Les taux de mortalité des patients nécessitant une dialyse pour une insuffisance rénale aiguë varient de 30 % à 80 % . Cependant 80% de survie a été enregistré chez les patients d’Ile Ife . L’évaluation et la prise en charge initiale des patients atteints d’insuffisance rénale aiguë (IRA) doivent comprendre les éléments suivants : Une évaluation des causes contributives de la lésion rénale, une évaluation de l’évolution clinique, y compris les comorbidités, une évaluation minutieuse du statut volumique et l’institution de mesures thérapeutiques appropriées visant à inverser ou à prévenir l’aggravation des anomalies rénales fonctionnelles ou structurelles, y compris le retrait du ou des agents incriminés.

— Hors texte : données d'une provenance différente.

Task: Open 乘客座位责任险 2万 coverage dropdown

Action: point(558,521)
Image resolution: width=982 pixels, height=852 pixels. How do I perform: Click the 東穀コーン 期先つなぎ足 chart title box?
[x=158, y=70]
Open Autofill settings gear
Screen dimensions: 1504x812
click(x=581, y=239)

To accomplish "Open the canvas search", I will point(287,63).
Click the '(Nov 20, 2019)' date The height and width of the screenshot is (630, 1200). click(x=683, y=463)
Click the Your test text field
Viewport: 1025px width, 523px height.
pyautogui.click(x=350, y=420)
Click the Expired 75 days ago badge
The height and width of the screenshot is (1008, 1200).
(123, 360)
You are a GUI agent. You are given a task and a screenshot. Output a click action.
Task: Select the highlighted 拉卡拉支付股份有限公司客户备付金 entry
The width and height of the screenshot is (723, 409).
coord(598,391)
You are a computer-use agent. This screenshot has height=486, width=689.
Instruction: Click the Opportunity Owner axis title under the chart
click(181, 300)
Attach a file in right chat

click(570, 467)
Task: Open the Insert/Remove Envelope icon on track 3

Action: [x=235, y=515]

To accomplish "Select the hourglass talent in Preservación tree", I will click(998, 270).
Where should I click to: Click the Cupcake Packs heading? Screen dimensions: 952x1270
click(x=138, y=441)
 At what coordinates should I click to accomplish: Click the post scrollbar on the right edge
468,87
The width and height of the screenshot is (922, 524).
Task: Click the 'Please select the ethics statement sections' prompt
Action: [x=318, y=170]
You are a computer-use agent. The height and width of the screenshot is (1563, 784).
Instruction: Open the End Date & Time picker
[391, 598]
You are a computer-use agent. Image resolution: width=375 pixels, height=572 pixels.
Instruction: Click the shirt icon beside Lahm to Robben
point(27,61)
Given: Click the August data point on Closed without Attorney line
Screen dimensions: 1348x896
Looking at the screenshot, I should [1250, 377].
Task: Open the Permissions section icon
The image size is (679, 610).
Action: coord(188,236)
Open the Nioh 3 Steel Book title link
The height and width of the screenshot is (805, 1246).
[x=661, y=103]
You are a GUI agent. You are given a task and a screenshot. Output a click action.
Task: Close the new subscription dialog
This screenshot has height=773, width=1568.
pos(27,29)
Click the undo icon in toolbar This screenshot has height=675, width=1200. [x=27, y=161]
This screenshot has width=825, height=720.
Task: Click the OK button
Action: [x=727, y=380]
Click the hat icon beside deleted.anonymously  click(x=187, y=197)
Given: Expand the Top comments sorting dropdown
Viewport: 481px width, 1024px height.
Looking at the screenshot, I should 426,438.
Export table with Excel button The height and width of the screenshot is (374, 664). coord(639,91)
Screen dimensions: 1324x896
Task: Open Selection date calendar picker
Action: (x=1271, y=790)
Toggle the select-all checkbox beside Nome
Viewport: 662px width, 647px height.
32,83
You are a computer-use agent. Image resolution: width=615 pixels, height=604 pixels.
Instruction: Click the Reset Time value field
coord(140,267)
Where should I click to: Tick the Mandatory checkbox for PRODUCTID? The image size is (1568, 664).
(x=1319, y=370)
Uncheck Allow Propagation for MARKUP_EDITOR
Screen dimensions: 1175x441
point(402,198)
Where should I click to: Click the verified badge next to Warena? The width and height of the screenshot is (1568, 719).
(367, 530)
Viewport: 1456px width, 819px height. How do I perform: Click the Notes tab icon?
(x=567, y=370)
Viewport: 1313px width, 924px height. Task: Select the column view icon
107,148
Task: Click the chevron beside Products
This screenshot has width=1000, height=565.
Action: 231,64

L’optimisation de l’état hémodynamique et la correction de tout déficit volumique auront un effet salutaire sur la fonction rénale ; cela permet également de minimiser l’extension ultérieure de la lésion rénale et de faciliter potentiellement la récupération. Notre patient a subi un total de 4 séances d’hémodialyse intermittente avec une récupération satisfaisante de la fonction rénale. Cela peut être dû au fait qu’il n’avait pas de comorbidités. Il a été éduqué sur les dangers posés par les médicaments à base de plantes avant sa sortie.
5. Conclusion
En conclusion les lésions rénales toxiques secondaires aux médicaments à base de plantes sont encore fréquentes dans notre environnement et avec l’afflux important de la phytothérapie chinoise, la tendance risque de se poursuivre. Il est donc nécessaire d’éclairer la population sur les dangers posés par les remèdes à base de plantes.
Conflit d’intérêts
Les auteurs déclarent qu’il n’y a pas de conflit d’intérêts.
Reconnaissance
Les auteurs remercient le patient qui leur permet de rapporter ce cas.